-- Begin Reading passage --

Not One of the “Pretty Girls”

Ann is the cute one. Claire is the creative one. I am the smart one.

Ann is the funny one. Claire is the strong one. I am the responsible one.

Ann is the social one. Claire is the gifted one. I am the quiet one.

The quiet one? Ugh.

First of all, I am not quiet. I never have been. I have, however, felt silenced much of my life. Even though I’ve never been fully silent, I have felt the burden of the expectation. Worse, I always knew my sisters were just as smart if not smarter than I was. And I am responsible, yes, but what choice did I have? Who wants to be defined by a necessity? I want to be defined by my spirit, my mark on the world, my soul song.

For decades, though, I have felt defined not by my authentic self, but in comparison to others. In my social group, I heard echoes of my parents’ characterizations of me. Sarah was the smart one, the responsible one, the quiet one. Why couldn’t I be cute? Fashionable? Fabulous? And why do so few people realize how funny I am?

I’m a natural leader. I get things done. I’m successful. Why not be known for those things? And aren’t I talented, a gifted singer and strong athlete? I can hold my own in just about any circumstance, and people usually like me once the get to know me. How can I make people understand I’m so much more than the labels of my youth?

More importantly, how I can stop hearing those labels in my own internal dialog with myself?

 

“I’d like us to be more understanding with Paulina, more inclusive,” I coached. “I think it must be hard to be one of the beautiful people.”

“Oh, right!” my colleague burst out. “Let’s all feel sorry for the pretty girl. Sorry, I can’t do it.”

We both laughed. Neither of us had ever been known as “pretty girls.” We had both been raised by struggling families, developing more scrappiness than poise we felt. We talked about this often. We’d grown increasingly assertive in our years. We knew how to fight for what we wanted. And, right or wrong, we assumed Paulina had just always been given what she wanted. In fact, my concern for her feelings, and my belief we should be more understanding came from a very conscious belief that she did not know how to handle NOT getting what she wanted because she’d been so privileged in her life as a 5’11”, built like a ballerina, blonde, blue-eyed, upper-middle class, ice princess. And, my colleague was right, no one is or should feel sorry for that.

The real problem is that no one, not Paulina, not anyone, is defined by those first impressions. But we’re all judged by them. Whether fighting the label “smart one” or “pretty one” or any other social short hand derived avoid actually learning about and understanding others and, instead, classify them into manageable data points in our schema, we are all limited by the labels assigned to us.

In the best case scenario, we acknowledge that these classifications are short cuts we are all prone to take but also acknowledge that they are not pathways to understanding–and then allow people and our relationships to grow beyond those classifications. This needs to start with ourselves, though. Because, the worst case scenario is we that we limit ourselves to those classifications and allow ourselves to be constrained and defined by them. They then become more than labels but fully developed stories we tell ourselves. Like these:

 

I am smart. I should do better in math because I am smart. Smart people are quiet and read a lot and stay home on Friday nights and do well in school. Smart is not popular. Smart is not pretty. Smart is not athletic. Smart is not funny. And I can’t do anything that makes me look stupid or that I might not be good at. People might think I’m not smart. And smart and Sarah are synonymous.

-- End Reading passage --
-- Begin Collected material --

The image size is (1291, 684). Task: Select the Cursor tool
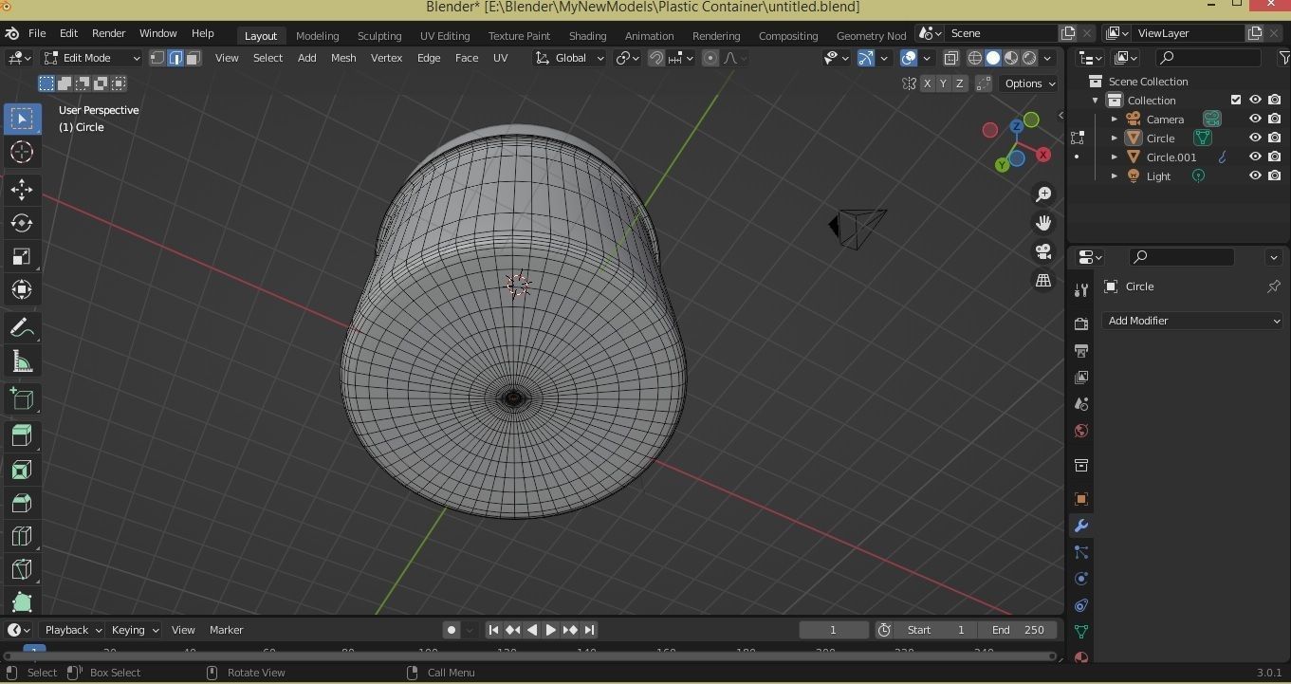pos(22,152)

-- End Collected material --

Exercises to complete ▸
a. In the essay about labels, copy the passage starting at "Not One of the" and ending at "quiet one? Ugh.".
b. Rewrite the paragraph of the essay about labels that begins "We both laughed." as a shorter paragraph that keeps its main facts.

Responses by task ▸
a.
Not One of the “Pretty Girls”

Ann is the cute one. Claire is the creative one. I am the smart one.

Ann is the funny one. Claire is the strong one. I am the responsible one.

Ann is the social one. Claire is the gifted one. I am the quiet one.

The quiet one? Ugh.

b. Neither the narrator nor the colleague had ever been a "pretty girl." Both came from struggling families, grew up with more scrappiness than poise, and became more assertive over the years, knowing how to fight for what they wanted. They assumed Paulina had always gotten what she wanted. The narrator's call for understanding came from a belief that Paulina couldn't handle not getting her way because of her privilege as a tall, blonde, blue-eyed, upper-middle-class "ice princess." The colleague was right that no one should feel sorry for that.